Une fillette est amenée par son père chez des amis de la famille. Sa mère, qui a beaucoup à faire et attend son 8ème enfant, préfère qu’elle passe l’été loin de la maison. C’est donc par une journée écrasée de chaleur que la petite découvre la ferme des Kinsella, au fin fond de l’Irlande rurale. Personne ne lui a rien dit. Après tout les adultes n’ont pas à s’expliquer. Elle est un peu comme un fardeau dont on se débarrasse pour quelques temps. Un poil désorientée par ce nouvel environnement, elle se rend pourtant rapidement compte que l’attitude du couple sans enfant qui l’accueille est différente de celle de ses géniteurs. Ici, on fait attention à elle. C’est bien la première fois qu’elle est considérée comme un cadeau plutôt que comme une charge. Les Kinsella sont prévenants, attentifs à ses besoins et à ses envies. En d’autres termes, ils se comportent comme les parents aimants qu’elle n’a jamais eus. Cependant, la fillette va se rendre compte au fil du temps que ce couple si gentil lui a caché quelque chose et que, décidément, le monde des adultes est parfois étrange. Au final, il lui restera tout de même la délicieuse impression d’avoir passé un été inoubliable, sorte de parenthèse enchantée dans une existence jusqu’alors bien morne.

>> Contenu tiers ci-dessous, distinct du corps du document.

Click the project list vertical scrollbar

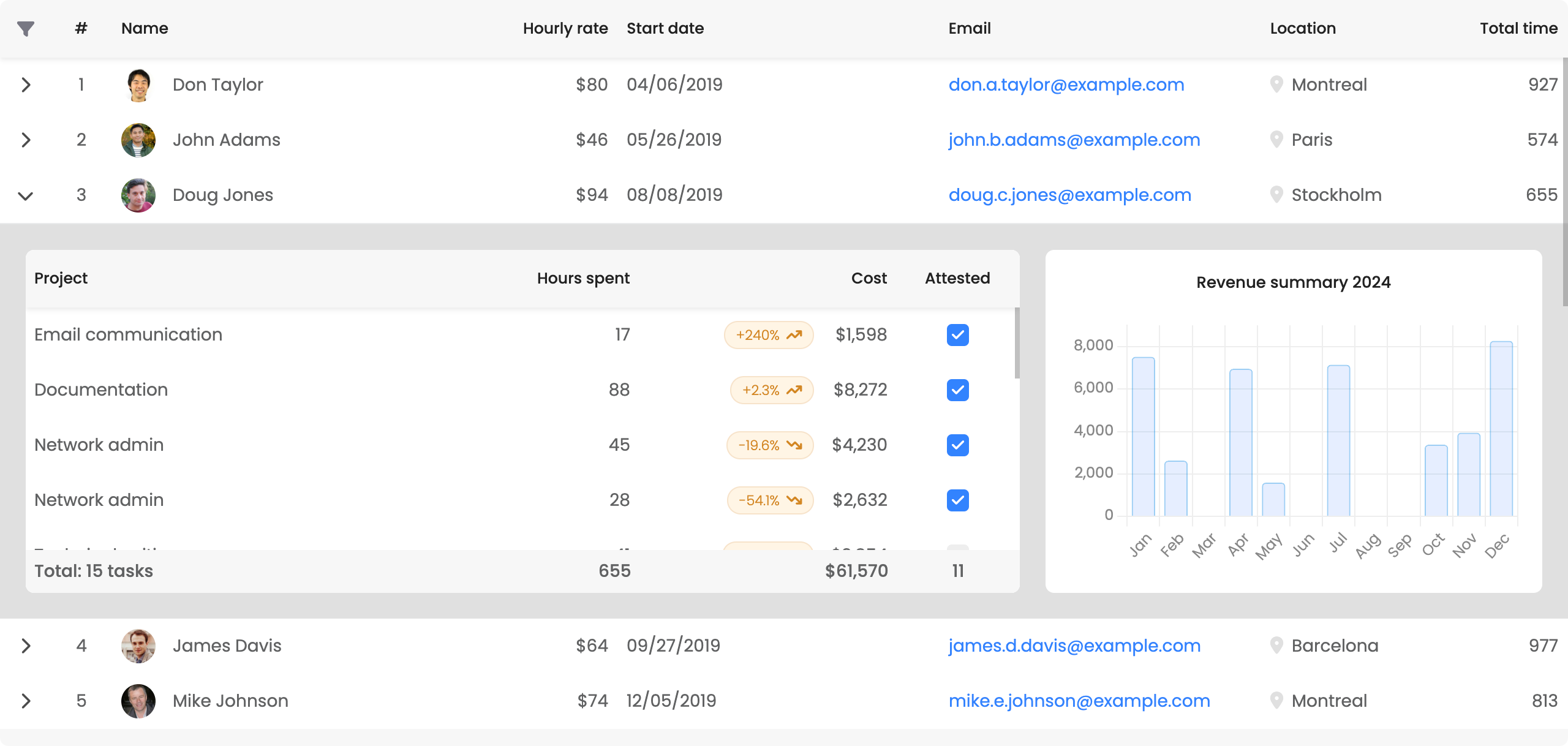click(1017, 343)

Court roman ou longue nouvelle ? Peu importe. Claire Keegan décrit avec maestria le moment crucial où une fillette passe de l’autre coté de l’enfance. Un texte à la première personne qui met en scène des personnages taiseux dans une région où se disputent pauvreté sociale et traditions séculaires. Tout en subtilité, son écriture relève de l’esquisse. Un peu à la manière des impressionnistes, elle procède par petites touches successives jouant sur les contrastes et la lumière. Sa prose, très elliptique, se focalise sur les sensations, le ressenti par rapport à la nature, entre le bruissement des feuilles et le doux clapotis de l’eau.

Un récit lumineux, touché par la grâce, bouleversant de tendresse. Avec ce texte d’à peine cent pages, tout en retenu, où affleure une sensibilité d’une rare justesse, Claire Keegan m’a fait passer un moment de lecture inoubliable. A n’en pas douter, une des plus belles surprises de l’année 2011.

Les trois lumières, de Claire Keegan, éditions Sabine Wespieser, 2011. 100 pages. 14 euros.